## GIVEN TASK 1
Retype the passage of the Greg Oden article between "The legend is" and "one of them.", inclusive.
## GIVEN TASK 2
In the Greg Oden article, list every adjective Smith uses to describe Oden as a child who had never played basketball.
## GIVEN TASK 3
Proceed with the Greg Oden article, starting after its final sentence.

While the Sixers are busy accumulating ping pong balls, Greg Oden is enjoying a season of college basketball and college. Only the stakes have changed since Oden discovered the game, as a fourth-grader in Terre Haute, Ind. Oden, by all accounts, has never changed. His game? That has changed.

Jimmy Smith is the executive director of the Terre Haute Boys and Girls Club. Shortly after Oden's parents split up and Oden's mother moved from Buffalo, N.Y., to Terre Haute, Smith became Oden's first coach. Oden is like a member of the Smith family.

"Greg was just a tall, lanky, skinny kid," Smith remembered. "He had never played before. He had no idea whatsoever on how to play the game of basketball. It was really kind of funny at the time."

The legend is that Oden's first basket came in the other team's hoop. Smith doesn't remember that because, "I don't remember him playing a lot in fourth grade."

Oden remembers that first basket. He also remembers that he had no knowledge of the relative difference between his team's basket and the other team's basket.

"I just saw a hoop and put the ball in it," Oden said. "I was pretty excited."

Smith was coaching a travel team. The best players played. Oden was not one of them.

## GIVEN INFORMATION

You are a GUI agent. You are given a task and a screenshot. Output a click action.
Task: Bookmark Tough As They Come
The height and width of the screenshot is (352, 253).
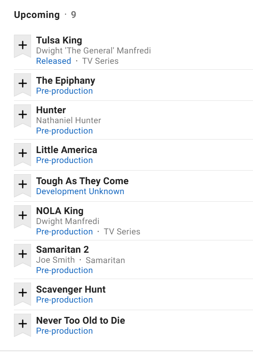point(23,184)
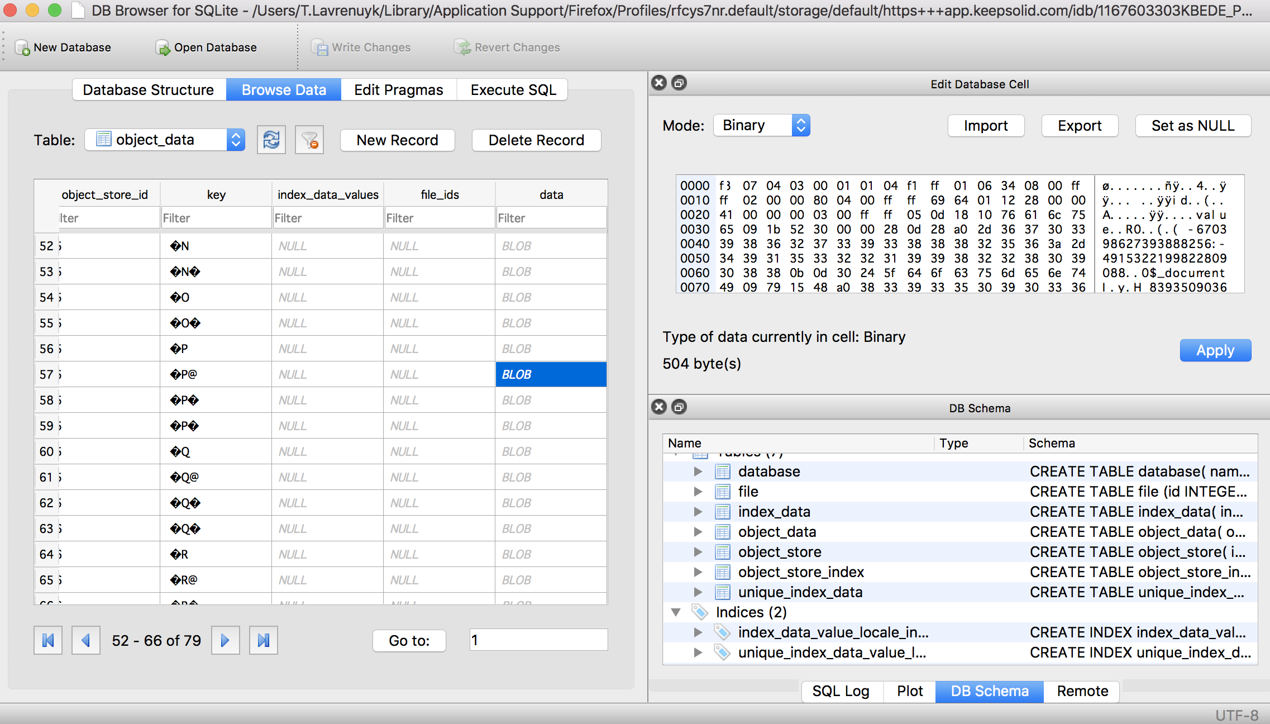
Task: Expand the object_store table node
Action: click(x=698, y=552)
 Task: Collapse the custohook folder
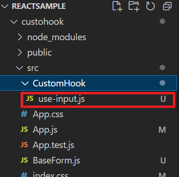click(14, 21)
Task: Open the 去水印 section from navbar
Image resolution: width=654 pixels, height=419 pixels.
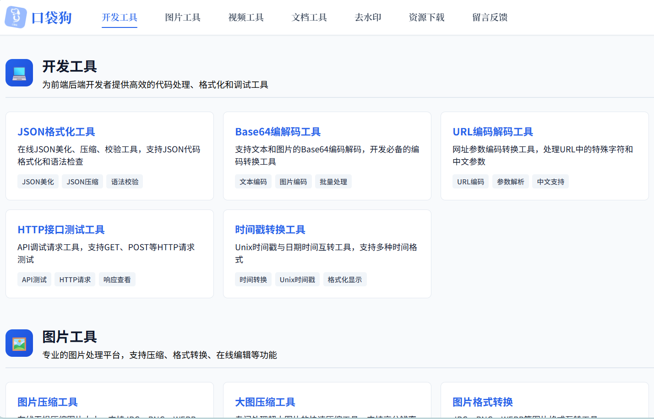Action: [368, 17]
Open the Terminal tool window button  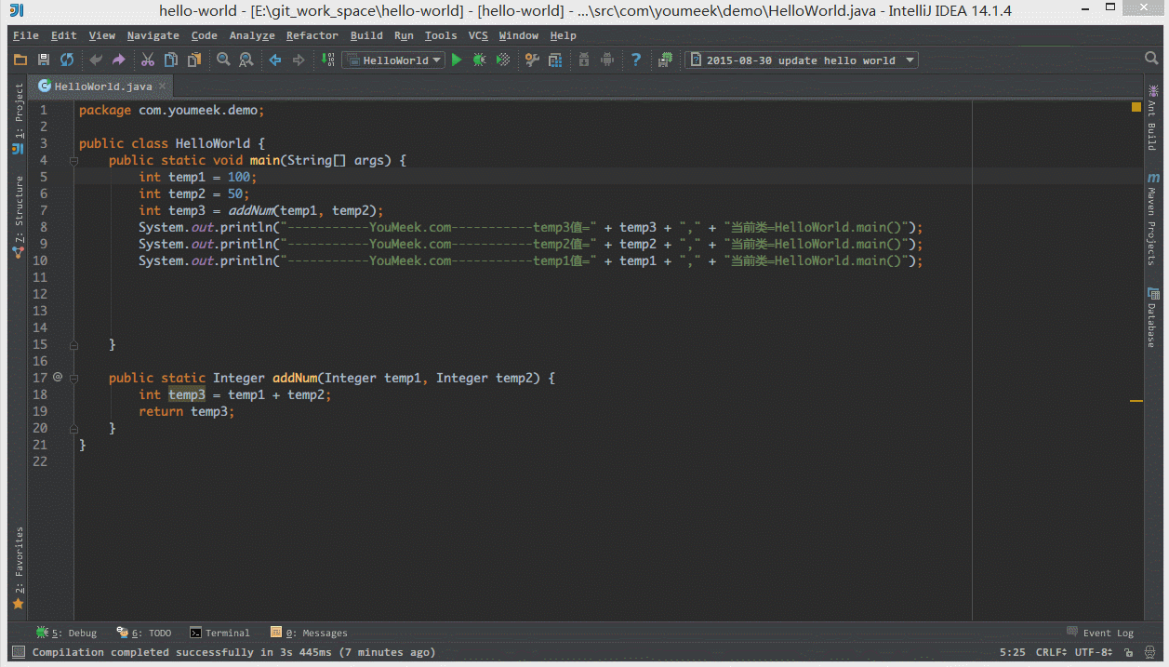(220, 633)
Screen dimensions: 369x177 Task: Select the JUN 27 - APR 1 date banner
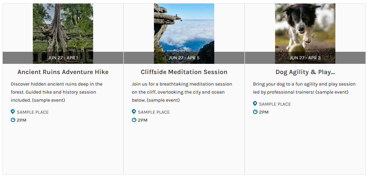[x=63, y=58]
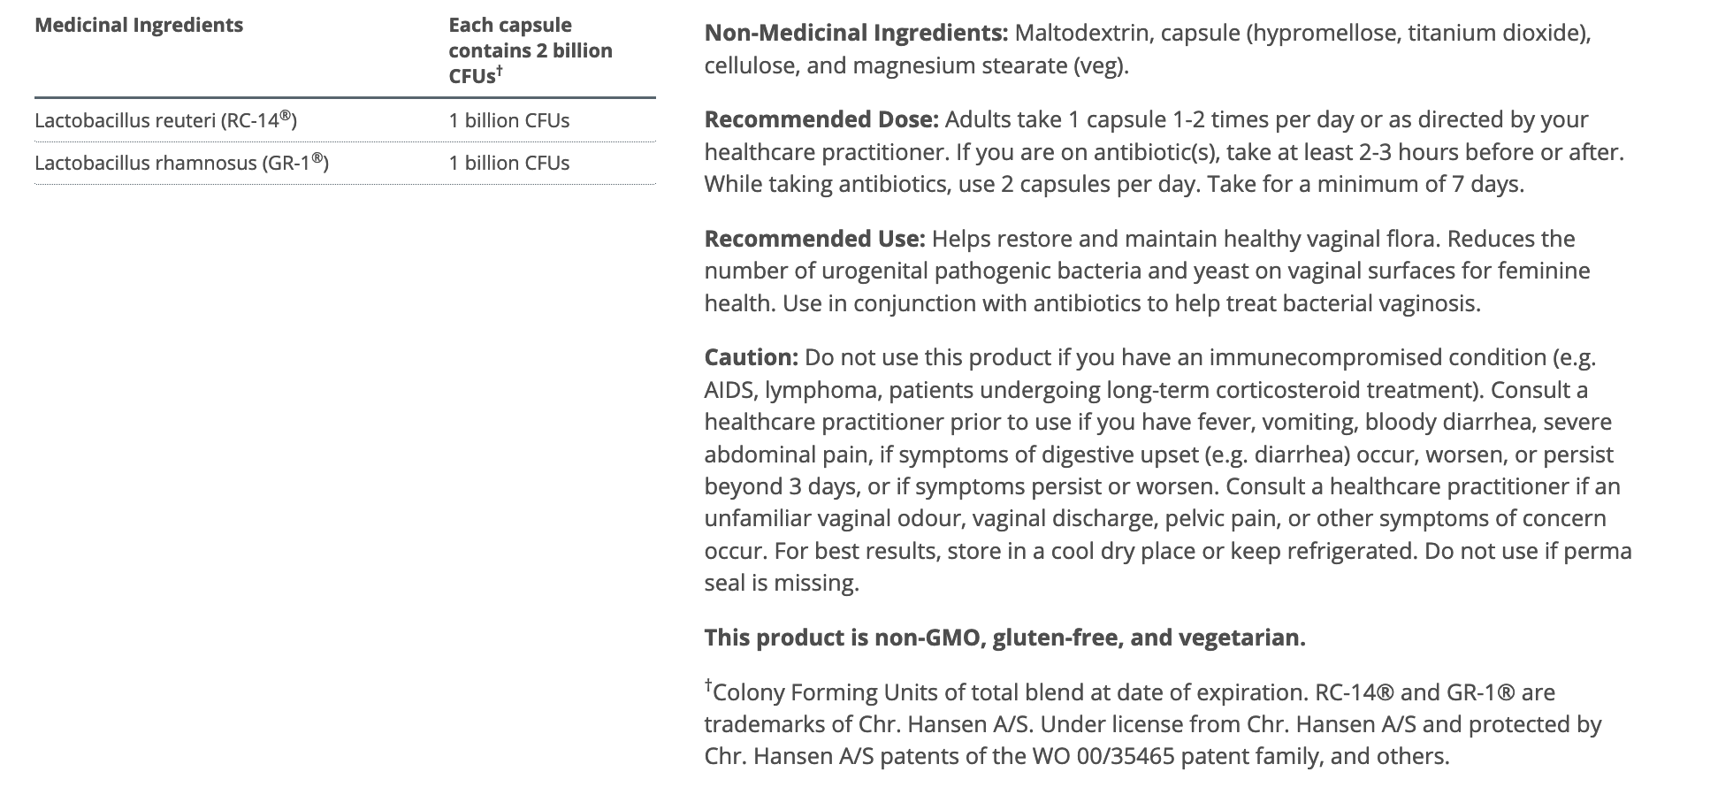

## TASK ANSWER 1
The legend is that Oden's first basket came in the other team's hoop. Smith doesn't remember that because, "I don't remember him playing a lot in fourth grade."

Oden remembers that first basket. He also remembers that he had no knowledge of the relative difference between his team's basket and the other team's basket.

"I just saw a hoop and put the ball in it," Oden said. "I was pretty excited."

Smith was coaching a travel team. The best players played. Oden was not one of them.

## TASK ANSWER 2
tall, lanky, skinny

## TASK ANSWER 3
"He learned a lot in practice," Smith said. "And he was playing with some really good players."

Oden is the 7-foot, 280-pound freshman center at Ohio State. He turns 19 next week. If not for an NBA rule change that said high school players could no longer apply for the draft, Oden almost certainly never would have set foot in Columbus, where he is one of 52,000 students, standing out from even that crowd.

"Greg kind of came into his own in the sixth grade," Smith said.

By then, Oden was 6-2. He was 6-8 as an eighth-grader. Smith did not just tell him to go to the low post. He taught all his players, including Oden, all the skills.

"He was very eager to learn," Smith said. "He became more or less my adopted son."

Oden won three consecutive Indiana state titles playing for Lawrence North in Indianapolis. His point guard then and now was Mike Conley, son of the 1992 Olympic triple-jump champion of the same name. Lawrence North was 103-7 during Oden's career. His AAU team, coached by Mike Conley Sr., rarely lost either.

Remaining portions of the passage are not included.